# 4410 mfwd problems



## fastbackvette (May 9, 2010)

i have a 4410 and the mfwd will not disengage, the switch is fine but i cant find the solenoid to check the wires? now i believe that the driveshaft coupler has a problem because of the mfwd was not disengaged. you say that it is under the right floorboard but where?? someone said under a plastic cover, the only thing i found was the throttle pots under the cover. i found three hydraulic solenoids are these those on the side of the trans?? and if so which one is it. thanks for any and all help!!!


----------



## MFreund (May 2, 2008)

You should always reply on the post you were talking about instead of creating a new post because then I can remember what we already covered.
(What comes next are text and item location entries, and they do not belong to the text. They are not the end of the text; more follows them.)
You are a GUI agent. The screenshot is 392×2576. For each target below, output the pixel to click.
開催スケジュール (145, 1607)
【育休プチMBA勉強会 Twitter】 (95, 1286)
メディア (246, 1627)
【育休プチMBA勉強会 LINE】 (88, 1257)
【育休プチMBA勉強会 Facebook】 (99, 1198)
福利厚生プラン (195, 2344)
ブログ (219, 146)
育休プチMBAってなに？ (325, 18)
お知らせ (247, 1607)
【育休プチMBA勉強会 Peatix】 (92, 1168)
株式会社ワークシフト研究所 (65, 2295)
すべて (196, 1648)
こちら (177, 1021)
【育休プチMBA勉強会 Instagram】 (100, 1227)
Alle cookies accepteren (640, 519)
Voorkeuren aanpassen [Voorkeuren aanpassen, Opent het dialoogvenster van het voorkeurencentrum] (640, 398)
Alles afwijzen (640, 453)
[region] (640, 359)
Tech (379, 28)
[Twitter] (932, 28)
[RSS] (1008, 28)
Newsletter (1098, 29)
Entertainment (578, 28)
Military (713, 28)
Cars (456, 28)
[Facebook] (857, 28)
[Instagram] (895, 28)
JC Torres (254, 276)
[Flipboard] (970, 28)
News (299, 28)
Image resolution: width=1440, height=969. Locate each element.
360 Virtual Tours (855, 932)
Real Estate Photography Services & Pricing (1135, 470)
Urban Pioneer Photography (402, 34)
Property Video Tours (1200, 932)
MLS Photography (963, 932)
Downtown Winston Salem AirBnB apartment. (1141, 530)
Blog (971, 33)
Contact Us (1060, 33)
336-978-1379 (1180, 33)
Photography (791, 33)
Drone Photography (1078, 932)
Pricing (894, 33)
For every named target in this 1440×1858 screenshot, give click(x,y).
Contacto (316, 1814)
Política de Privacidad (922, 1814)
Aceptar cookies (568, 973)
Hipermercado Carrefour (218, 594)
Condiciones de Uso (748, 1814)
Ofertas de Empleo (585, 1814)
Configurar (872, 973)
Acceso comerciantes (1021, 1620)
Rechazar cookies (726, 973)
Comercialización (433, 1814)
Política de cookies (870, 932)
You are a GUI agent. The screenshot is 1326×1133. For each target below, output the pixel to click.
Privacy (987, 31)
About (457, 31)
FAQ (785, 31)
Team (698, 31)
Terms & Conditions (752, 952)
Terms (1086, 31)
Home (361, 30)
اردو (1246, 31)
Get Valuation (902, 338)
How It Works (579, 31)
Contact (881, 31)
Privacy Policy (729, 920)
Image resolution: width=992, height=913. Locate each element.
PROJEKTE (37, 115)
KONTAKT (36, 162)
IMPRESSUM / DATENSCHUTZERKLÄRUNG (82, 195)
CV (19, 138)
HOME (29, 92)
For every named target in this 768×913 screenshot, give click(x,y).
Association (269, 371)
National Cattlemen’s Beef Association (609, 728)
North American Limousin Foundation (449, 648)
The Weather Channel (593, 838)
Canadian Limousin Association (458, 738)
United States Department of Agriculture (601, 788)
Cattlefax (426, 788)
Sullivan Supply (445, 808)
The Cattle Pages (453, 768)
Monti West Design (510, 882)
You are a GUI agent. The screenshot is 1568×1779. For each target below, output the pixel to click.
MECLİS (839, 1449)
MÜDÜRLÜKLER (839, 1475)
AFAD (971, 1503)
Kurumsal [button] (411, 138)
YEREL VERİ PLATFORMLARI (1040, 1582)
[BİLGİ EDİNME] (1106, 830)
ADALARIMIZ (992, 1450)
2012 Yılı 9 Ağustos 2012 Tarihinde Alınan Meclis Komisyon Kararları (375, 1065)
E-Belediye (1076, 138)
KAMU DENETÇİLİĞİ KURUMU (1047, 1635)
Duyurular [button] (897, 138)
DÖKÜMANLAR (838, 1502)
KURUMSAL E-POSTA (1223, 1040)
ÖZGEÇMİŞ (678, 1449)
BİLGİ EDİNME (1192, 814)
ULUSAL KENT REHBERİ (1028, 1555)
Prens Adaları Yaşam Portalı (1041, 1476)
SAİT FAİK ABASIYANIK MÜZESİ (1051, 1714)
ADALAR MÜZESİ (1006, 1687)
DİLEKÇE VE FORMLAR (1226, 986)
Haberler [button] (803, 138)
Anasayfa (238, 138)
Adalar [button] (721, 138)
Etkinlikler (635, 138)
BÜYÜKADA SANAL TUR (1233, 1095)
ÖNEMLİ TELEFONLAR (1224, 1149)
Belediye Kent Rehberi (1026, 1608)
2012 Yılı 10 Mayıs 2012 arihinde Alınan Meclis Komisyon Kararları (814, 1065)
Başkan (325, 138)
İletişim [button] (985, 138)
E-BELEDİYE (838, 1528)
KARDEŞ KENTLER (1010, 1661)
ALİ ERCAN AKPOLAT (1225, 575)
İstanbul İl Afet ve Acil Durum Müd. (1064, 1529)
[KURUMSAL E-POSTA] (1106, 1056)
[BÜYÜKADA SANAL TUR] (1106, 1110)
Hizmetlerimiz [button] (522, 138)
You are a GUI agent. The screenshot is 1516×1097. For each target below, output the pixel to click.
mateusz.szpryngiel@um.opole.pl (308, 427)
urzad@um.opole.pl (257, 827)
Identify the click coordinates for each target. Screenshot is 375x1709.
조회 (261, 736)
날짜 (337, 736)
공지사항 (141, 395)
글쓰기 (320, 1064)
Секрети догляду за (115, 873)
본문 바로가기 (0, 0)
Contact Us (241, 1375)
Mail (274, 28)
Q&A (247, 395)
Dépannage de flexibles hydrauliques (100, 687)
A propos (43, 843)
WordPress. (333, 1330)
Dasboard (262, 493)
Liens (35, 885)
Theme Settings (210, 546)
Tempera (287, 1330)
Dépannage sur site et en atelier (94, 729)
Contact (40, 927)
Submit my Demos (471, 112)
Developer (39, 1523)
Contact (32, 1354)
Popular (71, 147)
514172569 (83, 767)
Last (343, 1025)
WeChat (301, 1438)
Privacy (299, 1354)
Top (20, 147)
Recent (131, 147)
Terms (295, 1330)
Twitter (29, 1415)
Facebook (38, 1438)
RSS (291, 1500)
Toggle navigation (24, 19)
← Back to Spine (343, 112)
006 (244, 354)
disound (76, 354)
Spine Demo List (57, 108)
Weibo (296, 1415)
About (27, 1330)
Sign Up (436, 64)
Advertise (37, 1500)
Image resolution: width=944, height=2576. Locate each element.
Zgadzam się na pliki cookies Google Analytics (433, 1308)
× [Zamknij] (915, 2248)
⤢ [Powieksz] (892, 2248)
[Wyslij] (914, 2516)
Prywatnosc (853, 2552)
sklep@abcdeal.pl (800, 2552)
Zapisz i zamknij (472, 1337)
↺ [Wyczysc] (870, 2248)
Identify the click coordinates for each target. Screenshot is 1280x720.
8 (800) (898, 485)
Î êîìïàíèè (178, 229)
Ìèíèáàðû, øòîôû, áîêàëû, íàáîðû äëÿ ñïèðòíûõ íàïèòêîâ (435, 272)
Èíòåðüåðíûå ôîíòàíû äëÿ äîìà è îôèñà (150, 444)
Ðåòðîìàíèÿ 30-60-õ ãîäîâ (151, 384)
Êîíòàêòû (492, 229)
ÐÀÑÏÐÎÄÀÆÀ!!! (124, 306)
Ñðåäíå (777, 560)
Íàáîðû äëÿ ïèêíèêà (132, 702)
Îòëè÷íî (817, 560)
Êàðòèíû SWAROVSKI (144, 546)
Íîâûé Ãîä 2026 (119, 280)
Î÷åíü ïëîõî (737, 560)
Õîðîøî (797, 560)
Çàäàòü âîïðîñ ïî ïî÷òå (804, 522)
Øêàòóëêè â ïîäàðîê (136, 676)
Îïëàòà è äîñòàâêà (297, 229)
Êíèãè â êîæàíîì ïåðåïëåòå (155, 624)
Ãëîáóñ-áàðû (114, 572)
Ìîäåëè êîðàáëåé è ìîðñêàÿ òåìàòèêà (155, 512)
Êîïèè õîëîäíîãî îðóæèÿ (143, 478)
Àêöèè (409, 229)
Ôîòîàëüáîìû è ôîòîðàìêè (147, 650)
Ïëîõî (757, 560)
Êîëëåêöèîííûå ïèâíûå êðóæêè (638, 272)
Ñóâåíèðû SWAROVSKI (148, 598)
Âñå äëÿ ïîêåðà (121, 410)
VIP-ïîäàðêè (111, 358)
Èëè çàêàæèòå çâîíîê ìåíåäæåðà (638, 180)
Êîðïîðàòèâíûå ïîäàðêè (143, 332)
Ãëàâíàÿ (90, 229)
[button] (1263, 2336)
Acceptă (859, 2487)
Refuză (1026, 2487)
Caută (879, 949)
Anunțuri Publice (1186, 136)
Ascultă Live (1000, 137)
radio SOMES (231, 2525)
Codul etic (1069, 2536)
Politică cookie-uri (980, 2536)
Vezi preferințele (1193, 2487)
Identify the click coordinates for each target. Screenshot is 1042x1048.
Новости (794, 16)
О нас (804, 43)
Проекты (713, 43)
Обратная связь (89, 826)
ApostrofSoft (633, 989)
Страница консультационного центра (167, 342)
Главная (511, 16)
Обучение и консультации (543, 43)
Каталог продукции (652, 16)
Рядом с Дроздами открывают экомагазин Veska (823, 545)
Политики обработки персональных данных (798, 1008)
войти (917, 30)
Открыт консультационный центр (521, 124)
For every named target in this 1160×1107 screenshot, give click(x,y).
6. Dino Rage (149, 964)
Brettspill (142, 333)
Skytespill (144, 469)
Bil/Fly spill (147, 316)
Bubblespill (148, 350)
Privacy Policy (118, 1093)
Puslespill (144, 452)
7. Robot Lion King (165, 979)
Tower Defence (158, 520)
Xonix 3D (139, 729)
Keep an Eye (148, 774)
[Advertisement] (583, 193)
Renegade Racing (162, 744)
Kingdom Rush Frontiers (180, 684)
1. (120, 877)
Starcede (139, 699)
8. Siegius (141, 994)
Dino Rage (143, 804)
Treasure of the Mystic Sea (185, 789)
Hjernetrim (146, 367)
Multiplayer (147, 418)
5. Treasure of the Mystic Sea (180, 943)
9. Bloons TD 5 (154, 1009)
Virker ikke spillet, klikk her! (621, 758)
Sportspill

I located the solenoid it appears to be to the inside of the right rear wheel. Even with the seat. If you count solenoids it would be the 2nd one. From the rear of the tractor they are rear pto solenoid, mfwd solenoid, mid pto soleniod(if equipped). With the key on there should be 12volts on the 555 white wire with the mfwd switch off. If you have power there it is a bad solenoid. Check that and let me know.


----------



## NewGuy (May 10, 2010)

Does anyone have a link to the original thread? I would like to see it.


----------



## fastbackvette (May 9, 2010)

thanks i will take a look!!


----------